Apologies for the ridululous over use of ‘!’  I just can’t seem to leave it alone!!!  Must be because I’m so tired!

Fancy a quickie?


It’s all I’ve got time for.

So – rapid round up of the last few days.

Baby E has been horribly ill all weekend. I promise you you don’t need any details, suffice to say it involved many a shower.  The poor little mite looked wiped out yesterday when I babysat. Her little eyes were all rheumy and runny and she was more than a little clingy. Her latest word, ‘cuggle’ was waaaaaaaay overused.

N starts his new job tomorrow.  Zipppp a dee doo daaaaa!!! I am so looking forward to suffering from empty nest syndrome!!! It’s a live in job but he’ll be commuting for the first couple of weeks till it all gets settled.

The latest viewers on the house haven’t come back with an offer – I was so convinced they would. Does that mean I have to eat my computer now as a said I would if they didn’t buy the house? Dagnabbit!  There’s still time so I won’t eat it just yet.

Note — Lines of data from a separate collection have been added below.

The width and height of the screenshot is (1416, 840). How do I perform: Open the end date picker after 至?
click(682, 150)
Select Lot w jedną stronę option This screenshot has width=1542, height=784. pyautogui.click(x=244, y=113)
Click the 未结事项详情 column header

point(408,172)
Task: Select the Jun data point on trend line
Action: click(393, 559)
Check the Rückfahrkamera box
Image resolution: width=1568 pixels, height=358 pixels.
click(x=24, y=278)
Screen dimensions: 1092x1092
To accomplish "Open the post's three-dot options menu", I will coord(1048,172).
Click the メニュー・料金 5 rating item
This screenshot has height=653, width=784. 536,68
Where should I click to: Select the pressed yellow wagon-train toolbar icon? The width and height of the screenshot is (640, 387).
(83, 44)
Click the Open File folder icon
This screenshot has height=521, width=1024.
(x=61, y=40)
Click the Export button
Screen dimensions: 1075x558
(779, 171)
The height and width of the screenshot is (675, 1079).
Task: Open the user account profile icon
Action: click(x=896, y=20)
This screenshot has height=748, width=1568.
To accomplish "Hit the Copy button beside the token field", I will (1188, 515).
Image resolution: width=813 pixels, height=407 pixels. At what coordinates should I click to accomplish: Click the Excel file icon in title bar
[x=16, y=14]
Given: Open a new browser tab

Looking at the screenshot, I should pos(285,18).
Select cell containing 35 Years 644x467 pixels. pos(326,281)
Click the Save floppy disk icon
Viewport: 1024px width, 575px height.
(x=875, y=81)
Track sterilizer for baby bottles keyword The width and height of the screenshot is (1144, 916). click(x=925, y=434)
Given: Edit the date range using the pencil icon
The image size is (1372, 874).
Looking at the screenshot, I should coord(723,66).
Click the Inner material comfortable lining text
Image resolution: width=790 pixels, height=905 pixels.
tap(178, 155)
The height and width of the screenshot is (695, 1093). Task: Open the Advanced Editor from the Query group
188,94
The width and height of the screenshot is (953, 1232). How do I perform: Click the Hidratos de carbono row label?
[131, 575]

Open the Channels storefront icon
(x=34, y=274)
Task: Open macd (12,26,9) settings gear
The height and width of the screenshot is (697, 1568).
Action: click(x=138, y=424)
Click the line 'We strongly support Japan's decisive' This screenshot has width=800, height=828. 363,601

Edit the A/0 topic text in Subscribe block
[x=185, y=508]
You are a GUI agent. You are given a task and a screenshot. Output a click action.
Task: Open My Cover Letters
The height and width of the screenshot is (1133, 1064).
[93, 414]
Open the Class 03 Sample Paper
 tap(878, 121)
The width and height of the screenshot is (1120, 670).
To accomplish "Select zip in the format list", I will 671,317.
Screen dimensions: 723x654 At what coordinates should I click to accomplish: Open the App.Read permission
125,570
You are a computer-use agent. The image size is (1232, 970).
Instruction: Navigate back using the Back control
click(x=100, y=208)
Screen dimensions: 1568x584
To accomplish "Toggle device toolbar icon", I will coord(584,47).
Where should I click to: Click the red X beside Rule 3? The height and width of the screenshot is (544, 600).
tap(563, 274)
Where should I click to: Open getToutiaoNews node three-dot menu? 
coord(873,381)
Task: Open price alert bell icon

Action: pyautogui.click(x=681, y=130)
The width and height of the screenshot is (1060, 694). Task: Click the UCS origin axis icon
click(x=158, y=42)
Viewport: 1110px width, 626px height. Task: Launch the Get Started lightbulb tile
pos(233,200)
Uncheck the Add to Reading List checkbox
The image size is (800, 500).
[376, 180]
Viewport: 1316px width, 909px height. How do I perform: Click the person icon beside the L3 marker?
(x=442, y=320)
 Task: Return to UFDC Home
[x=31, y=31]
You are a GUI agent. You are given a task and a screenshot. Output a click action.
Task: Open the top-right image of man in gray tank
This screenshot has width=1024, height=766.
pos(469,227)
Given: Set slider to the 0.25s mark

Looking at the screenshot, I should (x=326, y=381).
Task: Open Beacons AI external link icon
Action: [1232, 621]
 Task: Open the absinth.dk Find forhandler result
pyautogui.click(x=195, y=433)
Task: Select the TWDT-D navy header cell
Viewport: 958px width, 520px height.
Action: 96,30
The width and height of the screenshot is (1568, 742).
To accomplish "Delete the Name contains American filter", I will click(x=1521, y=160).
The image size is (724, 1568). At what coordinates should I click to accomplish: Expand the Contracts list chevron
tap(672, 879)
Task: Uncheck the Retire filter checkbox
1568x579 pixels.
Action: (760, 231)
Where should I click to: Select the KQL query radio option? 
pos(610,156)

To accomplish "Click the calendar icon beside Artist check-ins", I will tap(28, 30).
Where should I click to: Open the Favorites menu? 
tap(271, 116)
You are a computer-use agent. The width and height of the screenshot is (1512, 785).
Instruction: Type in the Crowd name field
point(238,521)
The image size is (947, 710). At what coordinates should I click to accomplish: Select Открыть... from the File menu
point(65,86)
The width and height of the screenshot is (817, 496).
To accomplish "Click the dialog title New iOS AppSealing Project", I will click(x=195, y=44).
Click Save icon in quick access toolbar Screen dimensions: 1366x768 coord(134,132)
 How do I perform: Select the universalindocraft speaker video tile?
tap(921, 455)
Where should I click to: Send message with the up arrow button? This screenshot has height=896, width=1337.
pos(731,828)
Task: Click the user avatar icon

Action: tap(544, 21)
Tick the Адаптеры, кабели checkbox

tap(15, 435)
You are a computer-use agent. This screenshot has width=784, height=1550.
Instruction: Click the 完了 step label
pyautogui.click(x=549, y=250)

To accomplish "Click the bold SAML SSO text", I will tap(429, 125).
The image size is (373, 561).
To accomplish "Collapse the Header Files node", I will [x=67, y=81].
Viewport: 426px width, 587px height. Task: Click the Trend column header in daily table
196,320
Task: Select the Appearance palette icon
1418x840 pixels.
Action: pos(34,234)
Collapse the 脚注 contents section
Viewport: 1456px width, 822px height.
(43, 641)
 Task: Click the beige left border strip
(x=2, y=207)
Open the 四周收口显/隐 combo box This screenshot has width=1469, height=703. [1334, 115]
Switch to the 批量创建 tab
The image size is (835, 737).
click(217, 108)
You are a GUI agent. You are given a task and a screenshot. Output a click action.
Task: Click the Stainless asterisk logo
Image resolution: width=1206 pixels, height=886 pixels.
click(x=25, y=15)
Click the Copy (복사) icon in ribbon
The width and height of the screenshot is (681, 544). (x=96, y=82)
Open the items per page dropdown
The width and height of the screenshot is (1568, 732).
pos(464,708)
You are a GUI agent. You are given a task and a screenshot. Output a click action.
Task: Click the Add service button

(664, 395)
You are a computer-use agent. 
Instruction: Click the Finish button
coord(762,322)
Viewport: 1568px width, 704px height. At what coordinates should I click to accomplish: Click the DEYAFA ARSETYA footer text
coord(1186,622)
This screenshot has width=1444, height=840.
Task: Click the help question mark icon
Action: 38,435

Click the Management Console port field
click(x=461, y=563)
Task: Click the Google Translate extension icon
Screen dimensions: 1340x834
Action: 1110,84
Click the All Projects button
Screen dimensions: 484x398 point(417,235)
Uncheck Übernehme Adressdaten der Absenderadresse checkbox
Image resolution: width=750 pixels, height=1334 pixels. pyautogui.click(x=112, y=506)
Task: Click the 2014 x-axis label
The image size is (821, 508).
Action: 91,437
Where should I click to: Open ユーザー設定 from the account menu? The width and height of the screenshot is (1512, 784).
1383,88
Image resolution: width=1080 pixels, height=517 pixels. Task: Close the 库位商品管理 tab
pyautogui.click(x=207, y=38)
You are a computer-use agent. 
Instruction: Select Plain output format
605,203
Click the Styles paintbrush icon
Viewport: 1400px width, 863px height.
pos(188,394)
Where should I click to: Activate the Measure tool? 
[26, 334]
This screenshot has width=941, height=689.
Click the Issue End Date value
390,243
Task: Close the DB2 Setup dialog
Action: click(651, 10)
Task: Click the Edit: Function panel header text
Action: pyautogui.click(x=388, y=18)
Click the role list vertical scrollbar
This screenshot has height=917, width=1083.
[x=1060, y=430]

First time event at Sundays wedding fair – a couple booked there and then, waving their deposit cheque at us as if they were frightened I’d let the date  go to someone else. No one ever books on the day, I was gobsmacked. I liked it though, I wish it happened every time.  One date: 28th May next year we have had booked for months. We could have sold it 3 times over on Sunday, one couple went away almost in tears panicking that they wouldn’t be able to get a decent photographer for their wedding. When I told them they’d left it really late for popular dates like bank holiday weekends, they panicked even more wailing that they’d thought they had loads of time and were getting everything organised dead early. WRONG!!!!

All my fundraising stuff has been coming through for the Race for Life. I’m going to be shamelessly chasing people for sponsorship soon so hold on to your pockets!!!

Got to go now. have a nice day y’all!